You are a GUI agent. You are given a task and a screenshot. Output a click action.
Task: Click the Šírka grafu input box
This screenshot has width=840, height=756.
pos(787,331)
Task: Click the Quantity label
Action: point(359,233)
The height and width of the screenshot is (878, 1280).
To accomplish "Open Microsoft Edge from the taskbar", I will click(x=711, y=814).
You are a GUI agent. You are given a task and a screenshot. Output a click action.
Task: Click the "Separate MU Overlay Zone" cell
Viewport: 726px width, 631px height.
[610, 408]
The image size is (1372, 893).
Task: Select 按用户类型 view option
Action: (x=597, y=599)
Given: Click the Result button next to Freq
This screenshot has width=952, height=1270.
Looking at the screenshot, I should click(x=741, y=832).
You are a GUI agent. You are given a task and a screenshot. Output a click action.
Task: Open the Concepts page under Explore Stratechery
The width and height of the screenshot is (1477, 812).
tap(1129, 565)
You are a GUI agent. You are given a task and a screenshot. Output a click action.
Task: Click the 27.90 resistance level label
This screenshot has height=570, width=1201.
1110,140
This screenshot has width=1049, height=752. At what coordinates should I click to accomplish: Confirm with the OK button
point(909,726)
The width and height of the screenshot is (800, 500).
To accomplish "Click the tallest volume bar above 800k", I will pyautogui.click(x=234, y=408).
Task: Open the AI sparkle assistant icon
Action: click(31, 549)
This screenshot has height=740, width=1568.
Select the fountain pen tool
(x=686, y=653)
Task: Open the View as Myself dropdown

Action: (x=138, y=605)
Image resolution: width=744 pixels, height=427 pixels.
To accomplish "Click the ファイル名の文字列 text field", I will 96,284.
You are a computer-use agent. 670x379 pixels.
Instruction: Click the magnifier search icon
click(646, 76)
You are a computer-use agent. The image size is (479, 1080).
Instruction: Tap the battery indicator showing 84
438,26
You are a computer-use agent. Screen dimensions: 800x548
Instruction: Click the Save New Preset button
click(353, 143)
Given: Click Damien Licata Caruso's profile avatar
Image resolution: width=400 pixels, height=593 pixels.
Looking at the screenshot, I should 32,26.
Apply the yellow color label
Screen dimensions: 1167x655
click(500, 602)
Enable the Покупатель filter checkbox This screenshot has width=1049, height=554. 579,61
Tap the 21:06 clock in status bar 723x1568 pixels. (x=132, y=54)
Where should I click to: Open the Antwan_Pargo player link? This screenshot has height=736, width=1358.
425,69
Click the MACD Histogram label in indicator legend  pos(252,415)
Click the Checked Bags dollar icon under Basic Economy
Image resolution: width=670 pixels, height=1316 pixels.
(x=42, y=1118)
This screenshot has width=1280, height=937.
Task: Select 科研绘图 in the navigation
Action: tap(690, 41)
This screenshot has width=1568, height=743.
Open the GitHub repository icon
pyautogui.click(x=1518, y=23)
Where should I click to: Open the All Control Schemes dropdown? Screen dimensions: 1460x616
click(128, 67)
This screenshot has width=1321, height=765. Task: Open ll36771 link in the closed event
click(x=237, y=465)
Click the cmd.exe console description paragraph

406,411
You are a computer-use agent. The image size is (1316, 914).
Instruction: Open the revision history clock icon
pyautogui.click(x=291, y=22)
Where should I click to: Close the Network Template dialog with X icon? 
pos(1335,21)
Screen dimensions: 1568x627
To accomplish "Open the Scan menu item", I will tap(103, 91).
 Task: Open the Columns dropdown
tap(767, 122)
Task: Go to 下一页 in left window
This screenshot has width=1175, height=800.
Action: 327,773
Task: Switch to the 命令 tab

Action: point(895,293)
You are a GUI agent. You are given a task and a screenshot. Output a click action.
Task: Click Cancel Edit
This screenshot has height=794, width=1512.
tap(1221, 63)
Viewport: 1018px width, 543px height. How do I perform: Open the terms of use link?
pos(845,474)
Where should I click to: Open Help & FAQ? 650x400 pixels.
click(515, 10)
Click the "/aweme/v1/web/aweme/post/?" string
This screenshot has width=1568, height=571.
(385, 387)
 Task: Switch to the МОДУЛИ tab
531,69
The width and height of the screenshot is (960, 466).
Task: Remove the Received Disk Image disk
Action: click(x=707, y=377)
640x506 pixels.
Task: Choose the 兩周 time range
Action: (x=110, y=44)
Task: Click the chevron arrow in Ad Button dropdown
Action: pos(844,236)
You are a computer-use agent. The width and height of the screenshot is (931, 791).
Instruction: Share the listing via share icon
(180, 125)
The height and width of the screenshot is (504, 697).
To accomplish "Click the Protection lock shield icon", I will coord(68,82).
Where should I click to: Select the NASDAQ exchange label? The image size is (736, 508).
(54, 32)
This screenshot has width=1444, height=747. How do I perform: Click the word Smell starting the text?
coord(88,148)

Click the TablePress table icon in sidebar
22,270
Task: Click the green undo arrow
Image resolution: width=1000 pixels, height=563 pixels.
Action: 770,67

—————

_PROBLEM TO WORK ON:_
Starting with the first line above and ending with the line that holds "The height and width of the screenshot is (878, 1280).", restate each line word for word and add nothing else.

_RESULT:_
You are a GUI agent. You are given a task and a screenshot. Output a click action.
Task: Click the Šírka grafu input box
This screenshot has width=840, height=756.
pos(787,331)
Task: Click the Quantity label
Action: point(359,233)
The height and width of the screenshot is (878, 1280).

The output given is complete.